Why do I say that The Professional Pastor the primary cause of church decline? I look at the first Models of the church. There was leadership, trained leadership–but that leadership did not get in the way of the church reaching thousands and thousands of people. Oh, for sure, when a local church lost its sense of its true mission, someone was there to set the record straight. And then turned them loose to be The Body Of Christ. No one had to ask permission to lift up the name of Jesus. No one had to ask approval to feed the hungry, take care of the widows and orphans, and bear witness to Jesus and the power of the Cross to save. No one waited for some Professional Pastor to do the work.

There is another Model, a Model that the U.S. church in particular needs today. I would call us The Pastor Model. This pastor guides the congregation into a deeper relationship with Jesus, first and foremost. Then The Pastor Model challenges and equips the Congregation to BE the Body of Christ. And when the Congregation wants to be that Body–he or she gives them PERMISSION to be the Body Of Christ. The congregation doesn’t have to ask The Pastor Model for permission to do anything that lifts up the name of Jesus–and lifts up the least, the last, and the lost.
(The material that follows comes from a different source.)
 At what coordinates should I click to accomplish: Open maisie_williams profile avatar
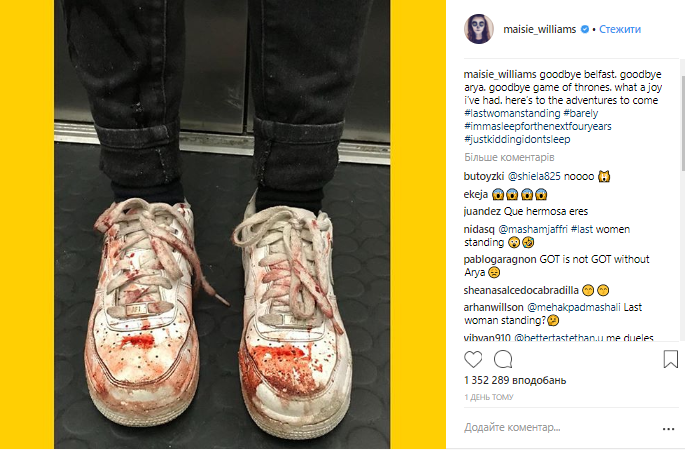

In recent years, when someone comes to me and asks, “Is it OK with you if I do this, that, or the other?”, my response now is: “If it exalts Jesus, if the honors God and the Holy Spirit, if it touches the least, the last, or the lost, then know you have God’s permission and that’s good enough. Now, can I help you or do I just need to stay out of the way?”
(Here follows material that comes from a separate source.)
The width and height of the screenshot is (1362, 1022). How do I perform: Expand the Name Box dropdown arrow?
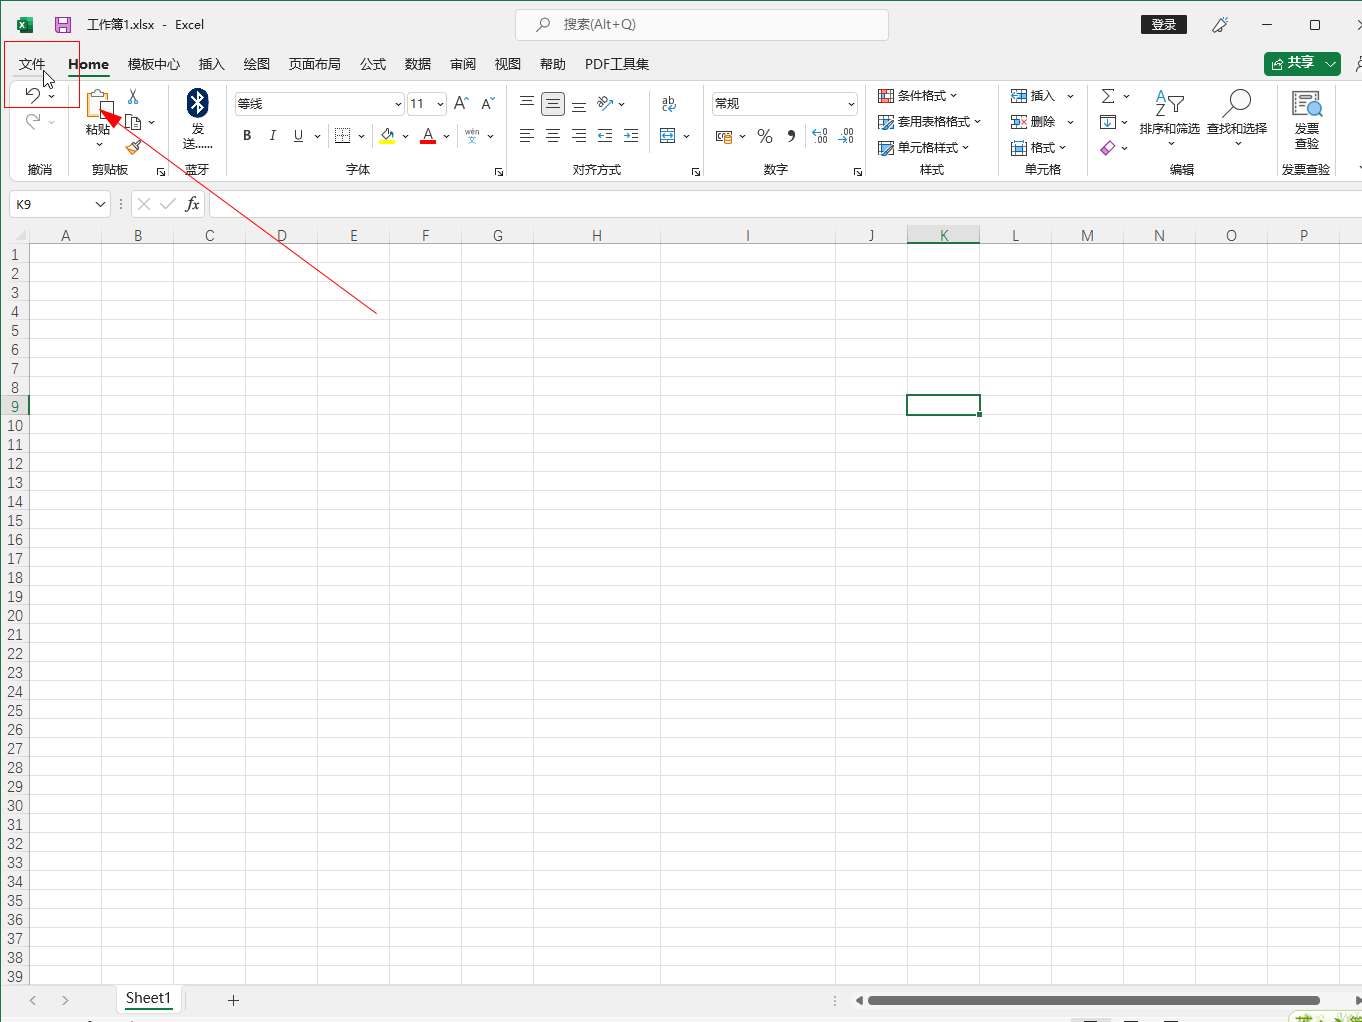coord(100,204)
In my tribe, only Ordained Pastors can administer the sacraments–as if we are somehow more holy than anyone else. Local pastors can administer the sacraments ONLY in the church they serve. The irony of my tribe is that it also professes the power and importance of the priesthood of all believers. I guess all doesn’t mean all. Before this pandemic hit, there was a significant rise in the number of House Churches. These are homes where people are hungry for a deeper relationship with Jesus, a connection with other Followers, and believe that the Kingdom Of God is needed in their neighborhoods, towns, cities, communities, states, and nation.

To my fellow Pastors, encourage your congregations. Inspire your people given to your care (not your dictatorship)! Don’t be afraid to give them permission to be who God calls them to be, The Body Of Christ. Support them in what they do. Help them but only when asked. Praise them when they look like Jesus. And if they get off-mission–gently take them aside and remind them who WE BOTH serve. You can’t build someone up (remember Ephesians 4:11-12) if you constantly tear them down, or worse, never give them the opportunity to do the real work of Jesus Christ.

If some pastor (or Churchian or Tenured Pewsitter) is upset with me, understand I will soon be 65, closer to the moment I stand before my Judge. The last thing I want to be held accountable for is my failure to speak the truth in love. So if you are offended–it is what it is. I still love you and my prayer for you is that your heart, mind, and eyes will be opened to the Mission God has called us to do.

Love God with all your heart. Love others the way Jesus loves you. And make sure all the glory goes to Him.